◆ Data to examine ◆
**********
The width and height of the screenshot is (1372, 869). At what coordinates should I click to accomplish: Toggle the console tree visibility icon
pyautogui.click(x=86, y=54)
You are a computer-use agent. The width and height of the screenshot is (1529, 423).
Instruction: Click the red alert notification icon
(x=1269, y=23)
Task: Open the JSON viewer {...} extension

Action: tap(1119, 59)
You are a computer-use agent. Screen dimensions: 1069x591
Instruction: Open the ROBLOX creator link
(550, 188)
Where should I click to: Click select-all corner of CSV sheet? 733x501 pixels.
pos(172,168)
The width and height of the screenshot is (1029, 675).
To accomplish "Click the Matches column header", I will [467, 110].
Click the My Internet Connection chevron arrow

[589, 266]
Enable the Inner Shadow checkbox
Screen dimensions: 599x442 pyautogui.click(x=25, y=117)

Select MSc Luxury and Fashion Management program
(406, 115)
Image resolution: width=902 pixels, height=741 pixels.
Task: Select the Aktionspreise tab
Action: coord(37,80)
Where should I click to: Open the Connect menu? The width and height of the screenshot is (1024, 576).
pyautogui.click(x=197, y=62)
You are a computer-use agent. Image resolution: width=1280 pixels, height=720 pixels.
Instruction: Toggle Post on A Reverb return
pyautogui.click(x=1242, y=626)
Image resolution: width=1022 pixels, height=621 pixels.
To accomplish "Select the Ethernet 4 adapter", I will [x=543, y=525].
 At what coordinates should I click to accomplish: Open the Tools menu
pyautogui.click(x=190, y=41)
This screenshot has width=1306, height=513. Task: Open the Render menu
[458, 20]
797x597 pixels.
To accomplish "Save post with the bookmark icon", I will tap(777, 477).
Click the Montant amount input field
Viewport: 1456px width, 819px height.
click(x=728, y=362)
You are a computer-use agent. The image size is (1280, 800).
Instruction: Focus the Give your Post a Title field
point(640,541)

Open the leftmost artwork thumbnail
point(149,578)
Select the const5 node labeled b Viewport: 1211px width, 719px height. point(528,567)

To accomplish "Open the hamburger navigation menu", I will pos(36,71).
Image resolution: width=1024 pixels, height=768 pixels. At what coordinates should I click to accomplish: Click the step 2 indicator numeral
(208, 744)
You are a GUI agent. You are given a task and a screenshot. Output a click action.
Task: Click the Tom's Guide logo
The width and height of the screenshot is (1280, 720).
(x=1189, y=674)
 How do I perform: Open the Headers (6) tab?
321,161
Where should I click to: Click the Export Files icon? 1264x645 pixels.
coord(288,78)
**********
◆ What the task requires ◆
Reproduce each line above exactly.

◆ Task answer ◆
The width and height of the screenshot is (1372, 869). At what coordinates should I click to accomplish: Toggle the console tree visibility icon
pyautogui.click(x=86, y=54)
You are a computer-use agent. The width and height of the screenshot is (1529, 423).
Instruction: Click the red alert notification icon
(x=1269, y=23)
Task: Open the JSON viewer {...} extension

Action: tap(1119, 59)
You are a computer-use agent. Screen dimensions: 1069x591
Instruction: Open the ROBLOX creator link
(550, 188)
Where should I click to: Click select-all corner of CSV sheet? 733x501 pixels.
pos(172,168)
The width and height of the screenshot is (1029, 675).
To accomplish "Click the Matches column header", I will [467, 110].
Click the My Internet Connection chevron arrow

[589, 266]
Enable the Inner Shadow checkbox
Screen dimensions: 599x442 pyautogui.click(x=25, y=117)

Select MSc Luxury and Fashion Management program
(406, 115)
Image resolution: width=902 pixels, height=741 pixels.
Task: Select the Aktionspreise tab
Action: coord(37,80)
Where should I click to: Open the Connect menu? The width and height of the screenshot is (1024, 576).
pyautogui.click(x=197, y=62)
You are a computer-use agent. Image resolution: width=1280 pixels, height=720 pixels.
Instruction: Toggle Post on A Reverb return
pyautogui.click(x=1242, y=626)
Image resolution: width=1022 pixels, height=621 pixels.
To accomplish "Select the Ethernet 4 adapter", I will [x=543, y=525].
 At what coordinates should I click to accomplish: Open the Tools menu
pyautogui.click(x=190, y=41)
This screenshot has width=1306, height=513. Task: Open the Render menu
[458, 20]
797x597 pixels.
To accomplish "Save post with the bookmark icon", I will tap(777, 477).
Click the Montant amount input field
Viewport: 1456px width, 819px height.
click(x=728, y=362)
You are a computer-use agent. The image size is (1280, 800).
Instruction: Focus the Give your Post a Title field
point(640,541)

Open the leftmost artwork thumbnail
point(149,578)
Select the const5 node labeled b Viewport: 1211px width, 719px height. point(528,567)

To accomplish "Open the hamburger navigation menu", I will pos(36,71).
Image resolution: width=1024 pixels, height=768 pixels. At what coordinates should I click to accomplish: Click the step 2 indicator numeral
(208, 744)
You are a GUI agent. You are given a task and a screenshot. Output a click action.
Task: Click the Tom's Guide logo
The width and height of the screenshot is (1280, 720).
(x=1189, y=674)
 How do I perform: Open the Headers (6) tab?
321,161
Where should I click to: Click the Export Files icon? 1264x645 pixels.
coord(288,78)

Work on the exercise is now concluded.